ECPD introduces medication disposal box


ECPD set up the drop box for students to dispose of prescription or over the counter medications. Jakob Menendez / Beacon Staff

By Sydney Havens

The Emerson College Police Department installed a drop off box during the summer intended for the safe disposal of prescription and over the counter medications.

ECPD Chief Robert Smith said the drop off box was provided by Rite Aid, free of cost. The police department had to apply for a grant in June of this year, which Smith said was relatively easy since Rite Aid is trying to get the drop off boxes out in the community. The box arrived at ECPD in July, approximately two weeks after being approved for the grant.

Despite the simple application process, Emerson is one of only two Boston area colleges to install one of these boxes, the other being the Wentworth College Police Department. Deputy Chief Eric Schiazza stressed that Emerson wanted to make this box accessible for all to use without feeling uncomfortable.

 “The box is in the front alcove, near the ATM machine.

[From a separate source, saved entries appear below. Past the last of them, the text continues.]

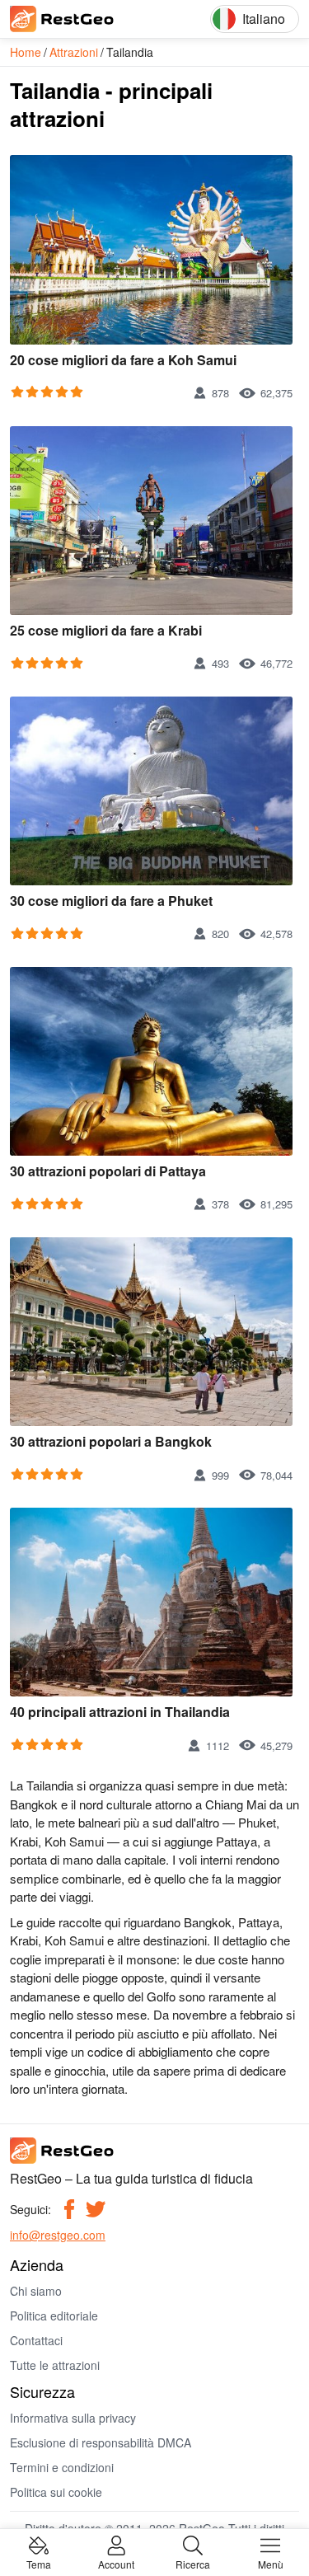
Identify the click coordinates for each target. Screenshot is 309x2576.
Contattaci (36, 2340)
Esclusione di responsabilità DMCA (100, 2442)
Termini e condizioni (62, 2467)
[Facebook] (69, 2209)
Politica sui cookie (56, 2492)
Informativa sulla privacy (73, 2417)
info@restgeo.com (57, 2234)
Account (116, 2563)
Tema (38, 2563)
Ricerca (193, 2563)
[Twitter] (95, 2209)
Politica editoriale (54, 2315)
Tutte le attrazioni (55, 2365)
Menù (270, 2563)
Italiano (263, 18)
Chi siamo (36, 2291)
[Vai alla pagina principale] (84, 19)
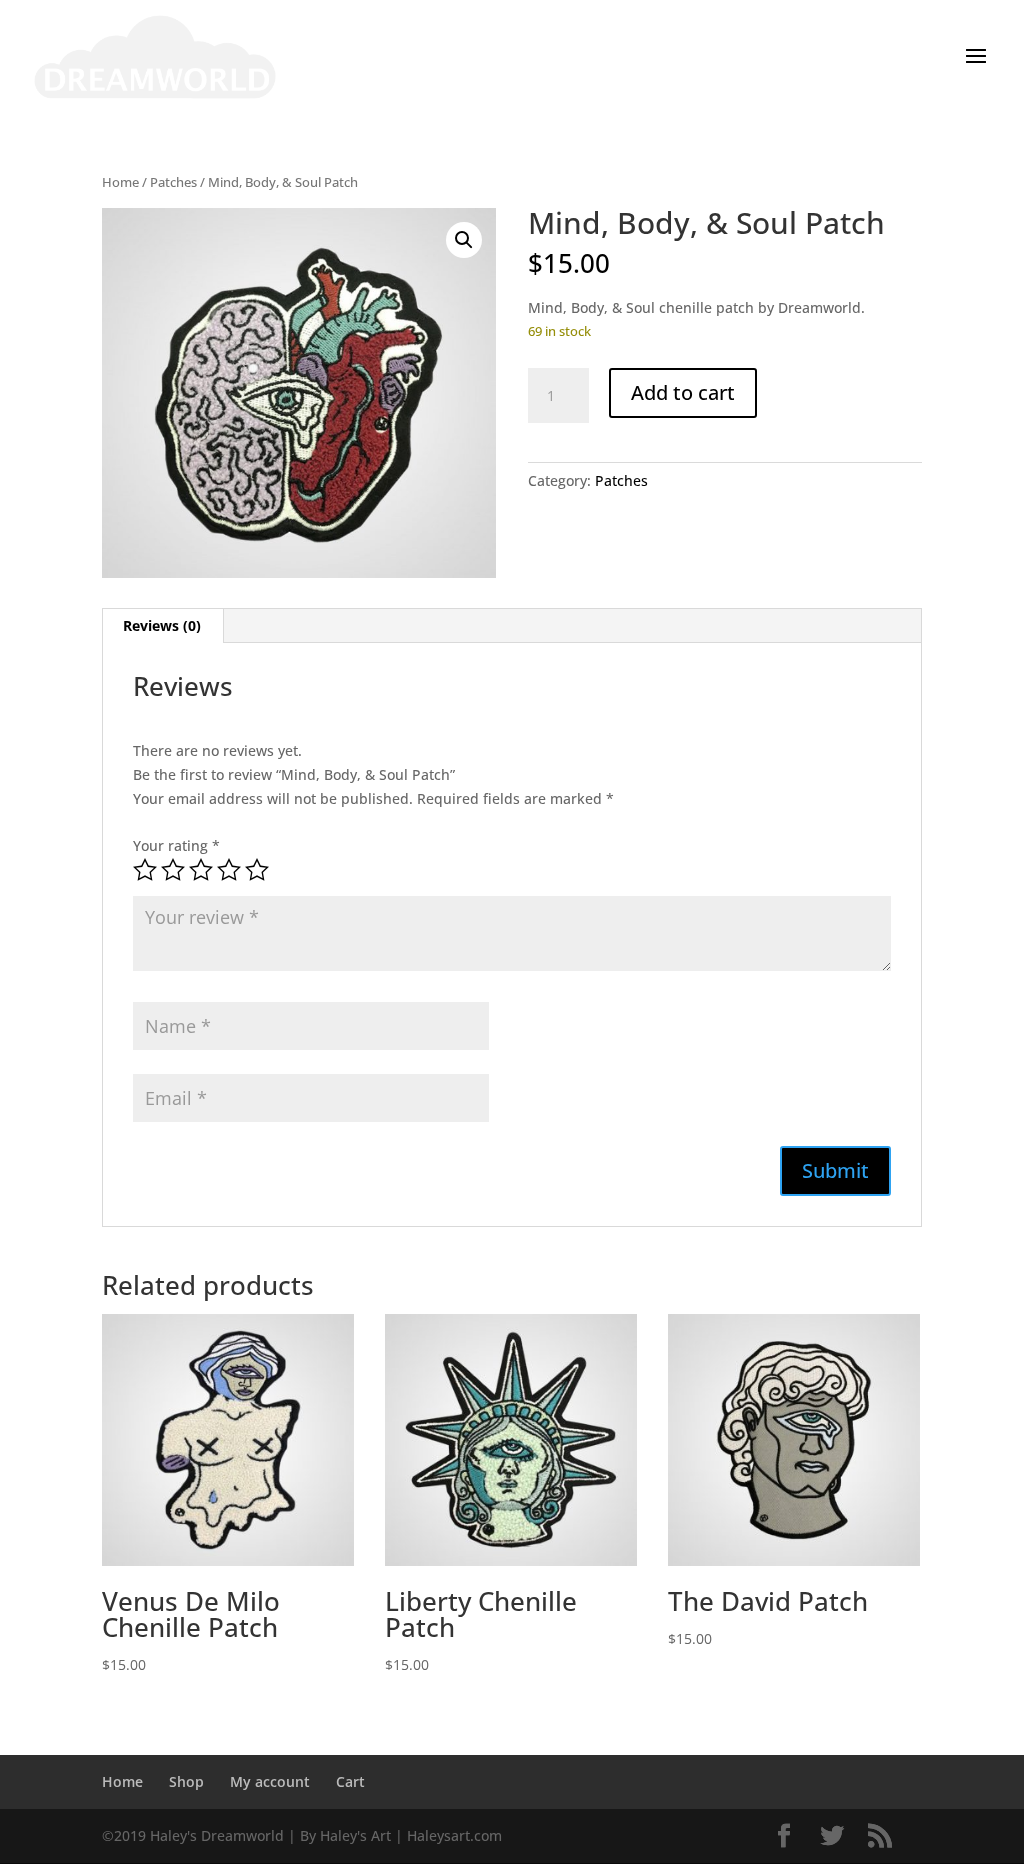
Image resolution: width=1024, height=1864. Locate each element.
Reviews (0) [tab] (162, 625)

The box can still be seen, but it is a little more private.” Schiazza said.

Student Government Association Executive President Raz Moayed said she hopes this box has a positive impact on the student body.

“I want students to feel like there is a safe way to dispose of something they’ve overcome,” she said. 

Moayed explained that there is a need for this service because it can often be unpleasant to have old prescriptions lying around. 

“You don’t want it to take up space, you don’t want your friends to take it, you don’t want it to be something freaky to have, and you don’t want to throw it away,” she said.

The only fee that comes with the drop off box is the ECPD’s cost of paying the detective and the supervisor for the three to four hours it will take for them to dispose of the contents. ECPD is notified of the location in which the drugs should be dropped off roughly twice per year. Following this notification, they will seal and transport the contents of the box. The ECPD does not take inventory of what is inside the box.

“We are trying to treat this more as a health issue than a criminal issue,” Smith said.